United Nations, Sep 19 (BNO NEWS): The United Nations (UN) on Monday called on Asian and Pacific countries to further develop its economy with an environmental-friendly industry.
According to the UN Environment Program (UNEP), countries in Asia and the Pacific account for more than half of the world's total resource use, which the UNEP says is due largely to the fact that it has over half the world's population and nearly 30 percent of its gross domestic product (GDP).
The UNEP released its report - "Resource Efficiency-Economics and Outlook for Asia and the Pacific" - on Monday in Beijing, where the program estimated that resource consumption per capita in the region, including of construction materials and fuels, needs to be around 80 percent less than today if sustainable development is to be achieved.

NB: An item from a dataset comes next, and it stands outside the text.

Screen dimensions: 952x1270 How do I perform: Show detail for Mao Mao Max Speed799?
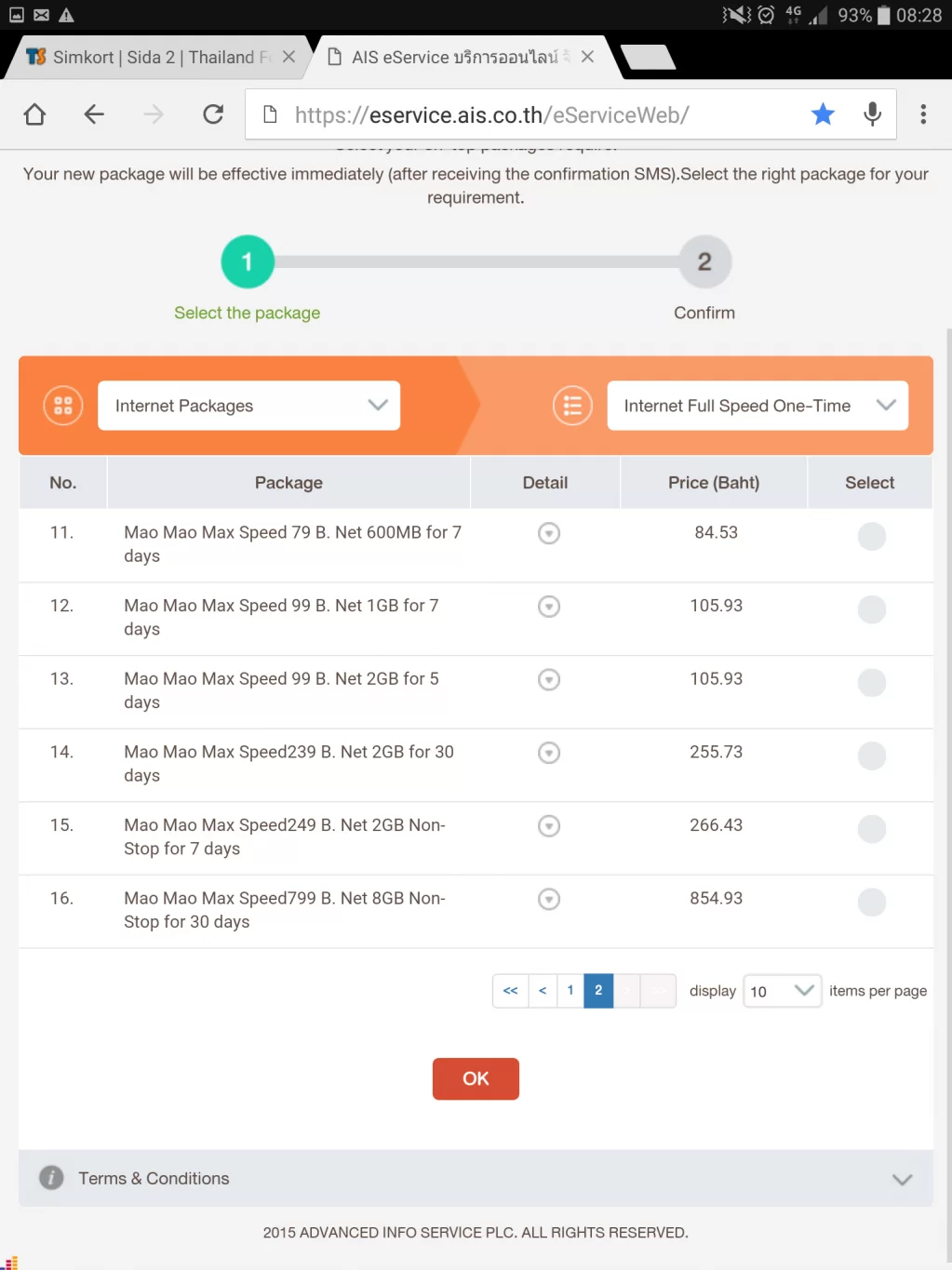[549, 899]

Pollution, greenhouse gas emissions, biodiversity loss, deteriorating ecosystems and rapid resource depletion is seen at high rates in the region due to its growth, according to the report.
"What is required is a new industrial revolution that provides food, housing, mobility, energy and water with only about 20 percent of the per-capita resource use and emissions found in current systems," the report states.

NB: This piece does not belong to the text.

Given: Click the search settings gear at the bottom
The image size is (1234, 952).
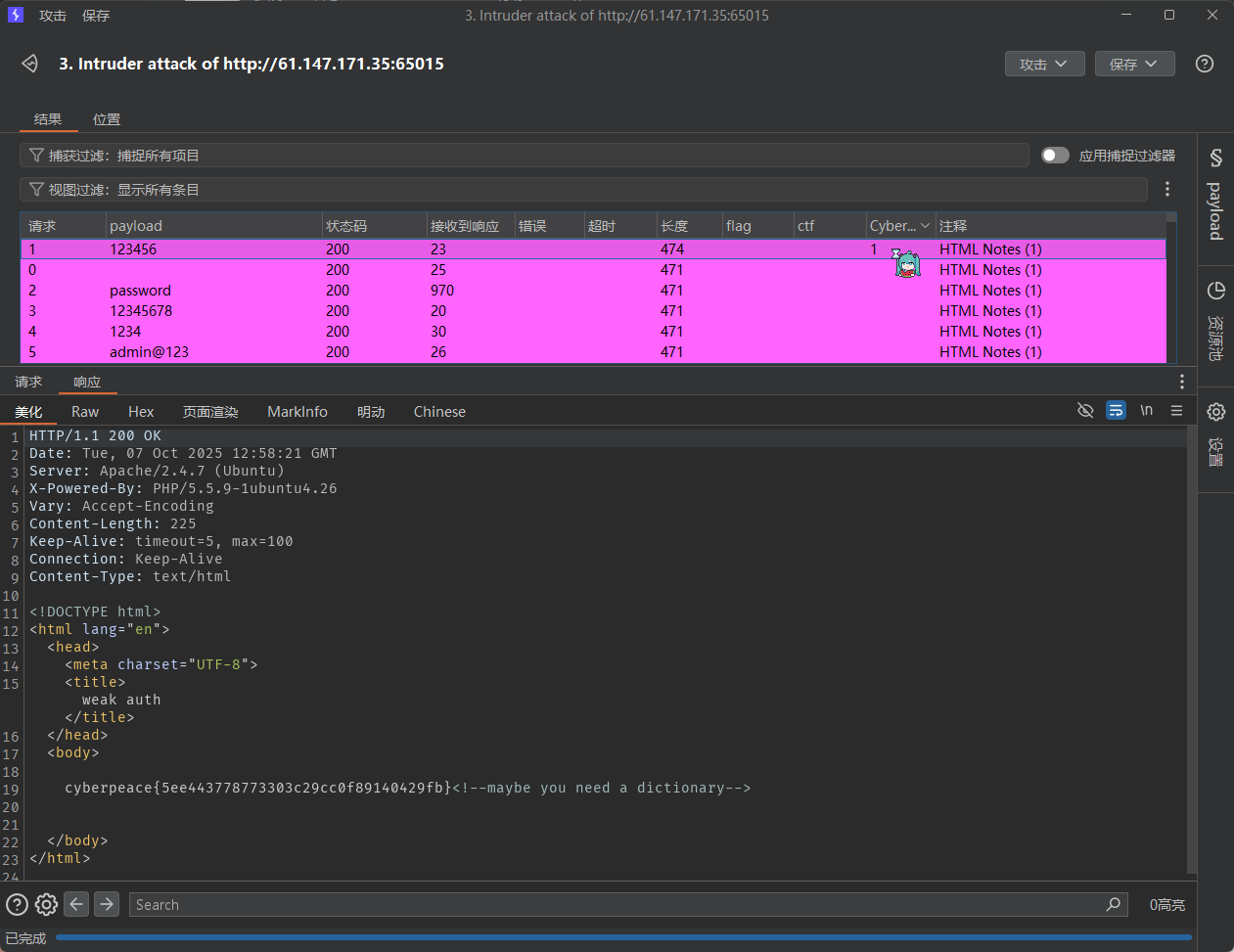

The so-called 'green' industrial revolution takes advantage of improvements in resource efficiency, which the UN has considered vital in order for industries to prosper in the 21st century.

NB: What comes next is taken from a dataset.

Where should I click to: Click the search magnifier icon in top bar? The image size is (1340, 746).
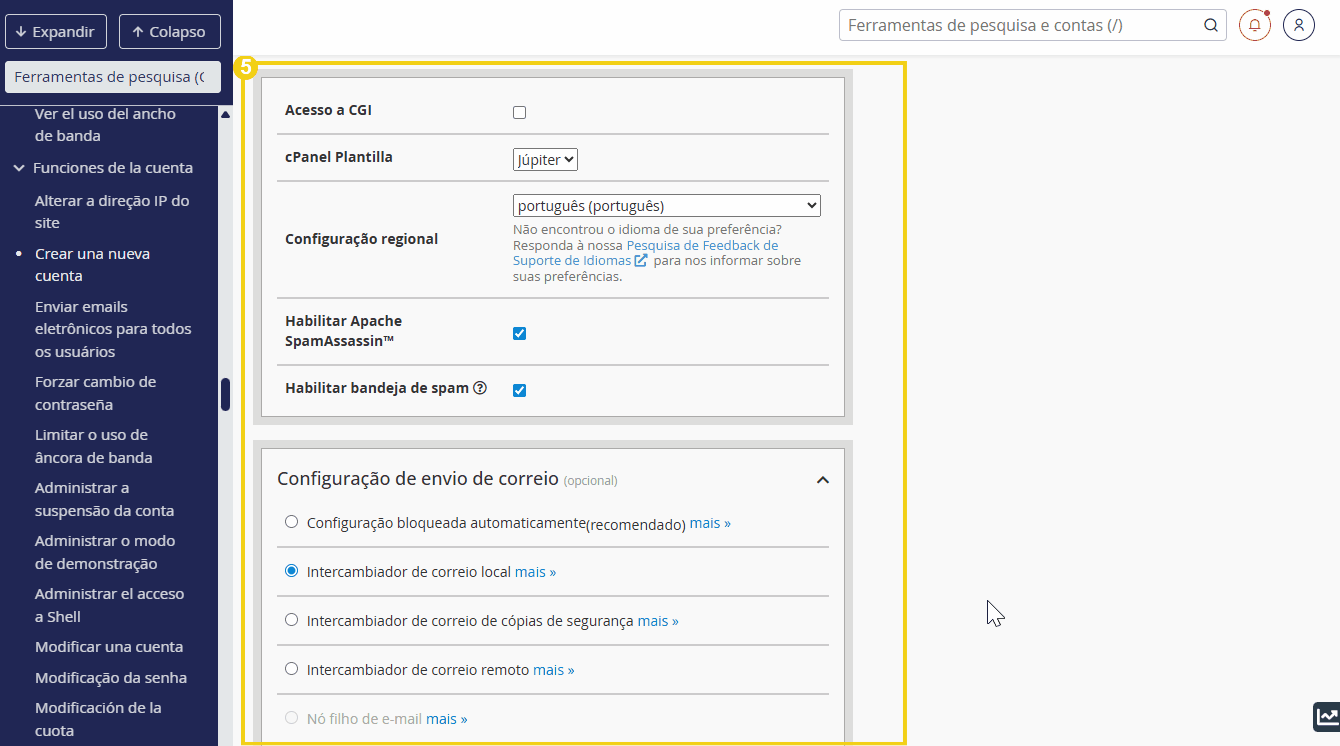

Total materials consumed in 2005 alone – including biomass, fossil fuels, metals and industrial and construction materials – amounted to around 32 billion tons, the report said, adding that the figure could rise to 80 billion tons by 2050 if a different course of action is not taken.
While more than 500 million people have been taken out of poverty, as economic growth continues in the Asia and Pacific region, 'profound' consequences have taken place in the social and environmental sectors, UNEP Executive Director Achim Steiner noted.
"This new report spotlights the challenges but also the opportunities for a transition to a low carbon, far more resource efficient green economy not as an alternative to sustainable development but as a means of implementing it," said Steiner.
The report calls for a region-wide effort on improved efficiency backed up by smart public policy measures, including fiscal policies such as ecological taxes and budget reforms.